--- INPUT RECORDS Enclosed Below ---
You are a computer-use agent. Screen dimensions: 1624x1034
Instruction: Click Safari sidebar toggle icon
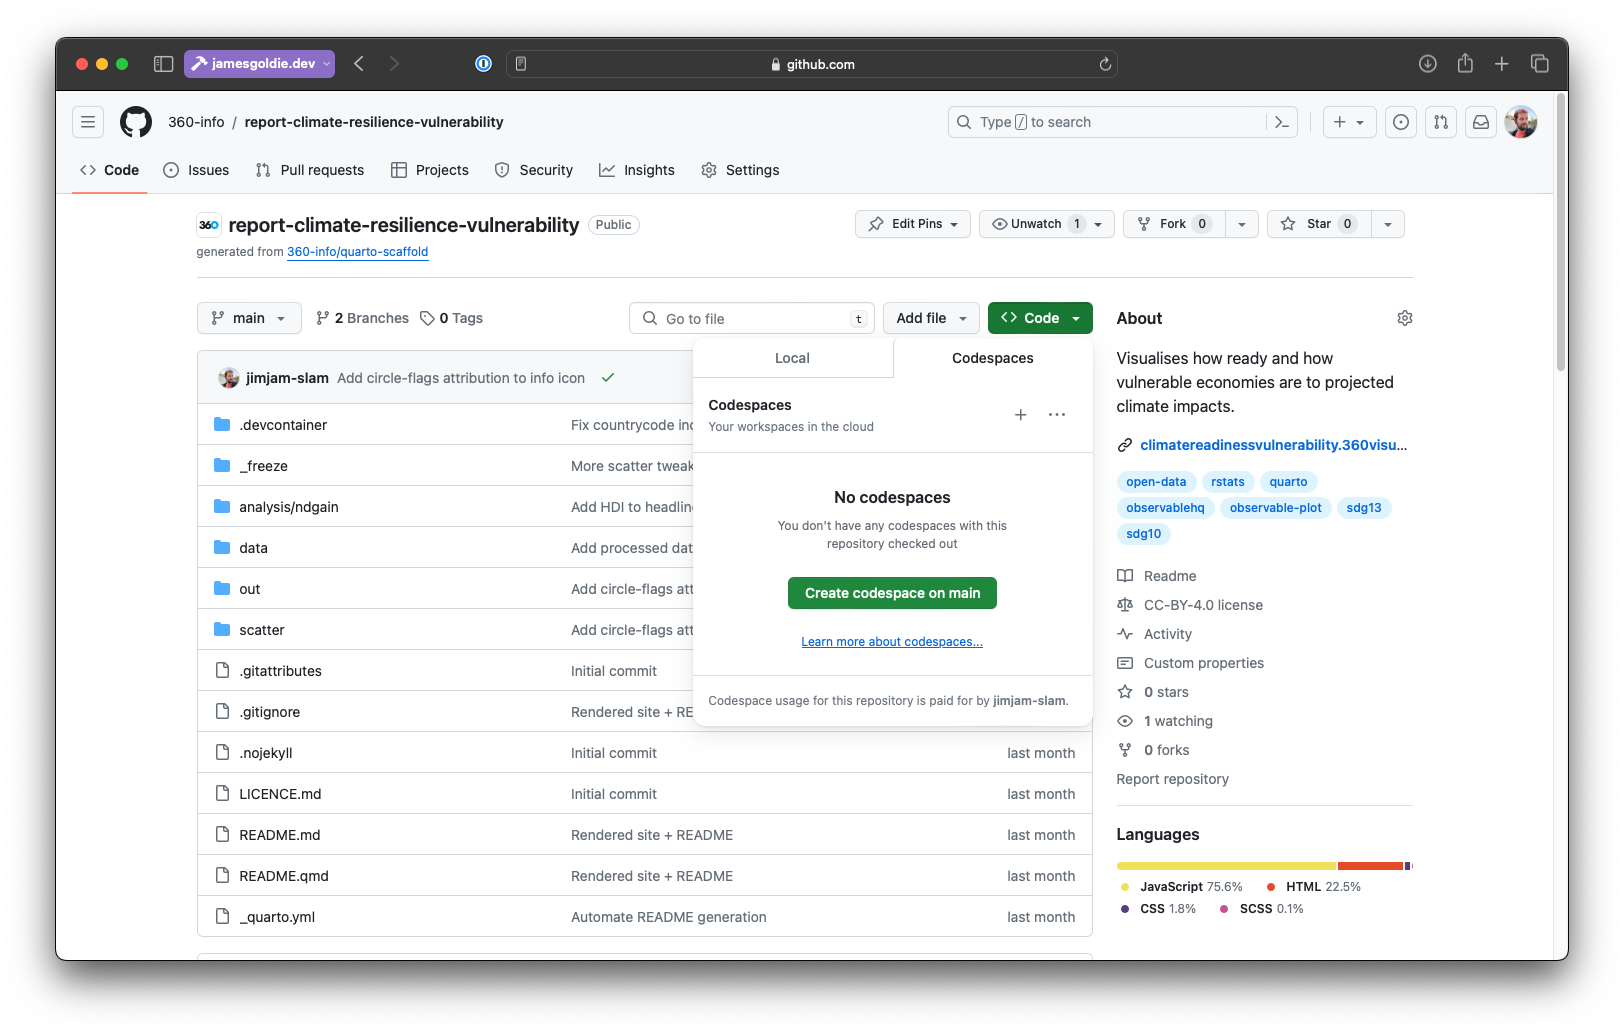tap(163, 64)
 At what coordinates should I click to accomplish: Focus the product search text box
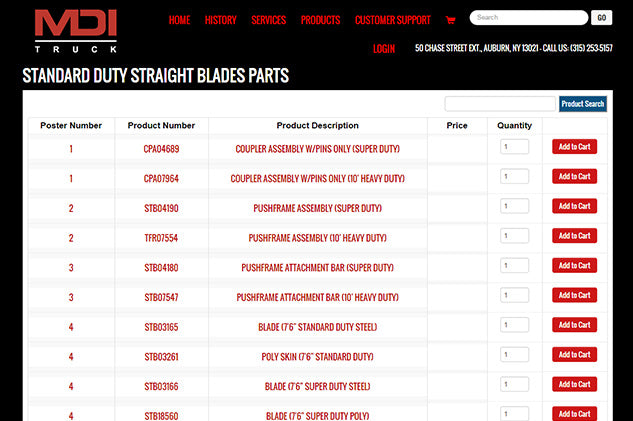point(500,104)
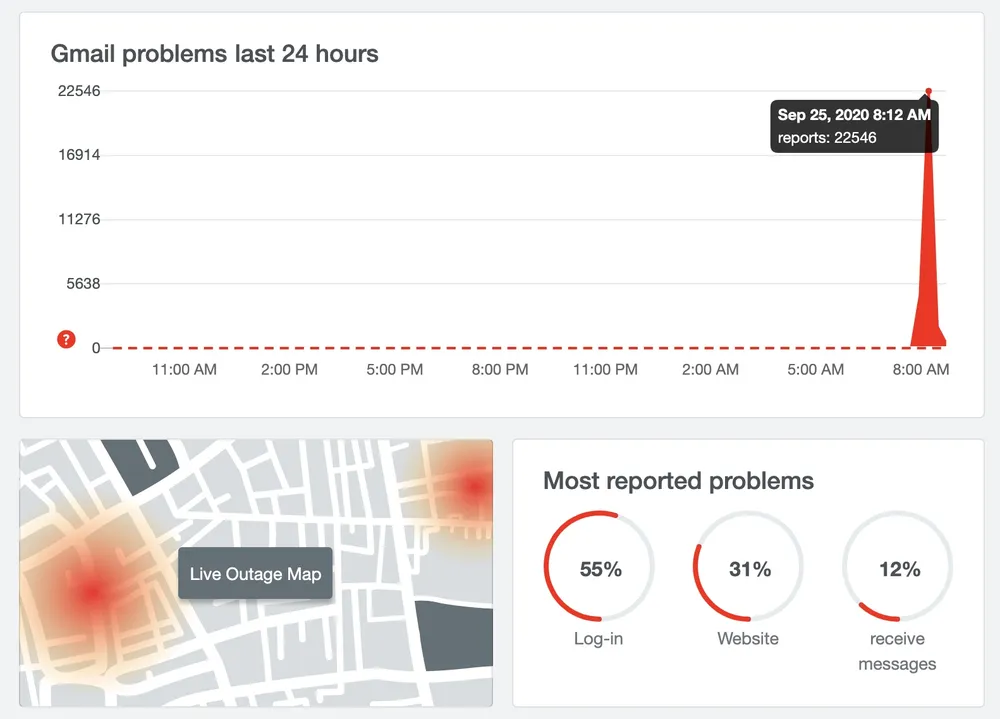Click the 55% Log-in progress circle
Screen dimensions: 1000x719
click(600, 569)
--- End of Enclosed INPUT RECORDS ---
WHAT TO DO | Hand back exactly the lines from the one with "At what coordinates" through the last line of the data above, both ends included, with every picture left out.

SOLVED EXERCISE |
 At what coordinates should I click to accomplish: Focus the product search text box
point(500,104)
Click the 55% Log-in progress circle
Screen dimensions: 1000x719
click(600, 569)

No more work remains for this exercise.